_What you will do_
Copy these lines word for word.

(Rows showing where targets appear)
***

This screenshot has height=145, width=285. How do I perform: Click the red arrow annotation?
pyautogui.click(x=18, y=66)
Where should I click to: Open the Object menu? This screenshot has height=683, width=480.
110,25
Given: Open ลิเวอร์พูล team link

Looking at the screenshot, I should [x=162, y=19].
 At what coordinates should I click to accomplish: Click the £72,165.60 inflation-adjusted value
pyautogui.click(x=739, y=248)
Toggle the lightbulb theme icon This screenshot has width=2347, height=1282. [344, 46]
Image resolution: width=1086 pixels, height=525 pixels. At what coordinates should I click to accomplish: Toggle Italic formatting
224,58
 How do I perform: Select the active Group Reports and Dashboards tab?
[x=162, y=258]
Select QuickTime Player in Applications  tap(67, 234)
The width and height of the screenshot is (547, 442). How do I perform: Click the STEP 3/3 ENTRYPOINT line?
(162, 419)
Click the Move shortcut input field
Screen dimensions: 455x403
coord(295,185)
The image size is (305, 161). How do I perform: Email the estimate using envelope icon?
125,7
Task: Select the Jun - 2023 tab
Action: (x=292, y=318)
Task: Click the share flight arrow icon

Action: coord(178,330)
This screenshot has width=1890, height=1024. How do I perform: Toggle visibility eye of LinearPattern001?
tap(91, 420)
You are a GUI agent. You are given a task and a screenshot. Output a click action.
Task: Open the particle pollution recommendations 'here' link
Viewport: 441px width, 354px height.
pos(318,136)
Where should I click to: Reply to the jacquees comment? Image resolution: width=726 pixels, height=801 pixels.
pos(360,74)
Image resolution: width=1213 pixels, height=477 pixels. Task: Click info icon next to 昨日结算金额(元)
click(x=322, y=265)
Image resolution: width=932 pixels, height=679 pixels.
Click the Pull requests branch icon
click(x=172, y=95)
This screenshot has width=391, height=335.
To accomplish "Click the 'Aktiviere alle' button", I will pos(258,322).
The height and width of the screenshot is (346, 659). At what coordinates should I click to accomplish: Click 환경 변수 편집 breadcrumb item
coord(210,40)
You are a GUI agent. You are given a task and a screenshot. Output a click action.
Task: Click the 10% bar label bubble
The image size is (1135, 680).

***

_The output_
This screenshot has height=145, width=285. How do I perform: Click the red arrow annotation?
pyautogui.click(x=18, y=66)
Where should I click to: Open the Object menu? This screenshot has height=683, width=480.
110,25
Given: Open ลิเวอร์พูล team link

Looking at the screenshot, I should [x=162, y=19].
 At what coordinates should I click to accomplish: Click the £72,165.60 inflation-adjusted value
pyautogui.click(x=739, y=248)
Toggle the lightbulb theme icon This screenshot has width=2347, height=1282. [344, 46]
Image resolution: width=1086 pixels, height=525 pixels. At what coordinates should I click to accomplish: Toggle Italic formatting
224,58
 How do I perform: Select the active Group Reports and Dashboards tab?
[x=162, y=258]
Select QuickTime Player in Applications  tap(67, 234)
The width and height of the screenshot is (547, 442). How do I perform: Click the STEP 3/3 ENTRYPOINT line?
(162, 419)
Click the Move shortcut input field
Screen dimensions: 455x403
coord(295,185)
The image size is (305, 161). How do I perform: Email the estimate using envelope icon?
125,7
Task: Select the Jun - 2023 tab
Action: (x=292, y=318)
Task: Click the share flight arrow icon

Action: coord(178,330)
This screenshot has width=1890, height=1024. How do I perform: Toggle visibility eye of LinearPattern001?
tap(91, 420)
You are a GUI agent. You are given a task and a screenshot. Output a click action.
Task: Open the particle pollution recommendations 'here' link
Viewport: 441px width, 354px height.
pos(318,136)
Where should I click to: Reply to the jacquees comment? Image resolution: width=726 pixels, height=801 pixels.
pos(360,74)
Image resolution: width=1213 pixels, height=477 pixels. Task: Click info icon next to 昨日结算金额(元)
click(x=322, y=265)
Image resolution: width=932 pixels, height=679 pixels.
Click the Pull requests branch icon
click(x=172, y=95)
This screenshot has width=391, height=335.
To accomplish "Click the 'Aktiviere alle' button", I will pos(258,322).
The height and width of the screenshot is (346, 659). At what coordinates should I click to accomplish: Click 환경 변수 편집 breadcrumb item
coord(210,40)
You are a GUI agent. You are given a task and a screenshot. Output a click action.
Task: Click the 10% bar label bubble
The image size is (1135, 680).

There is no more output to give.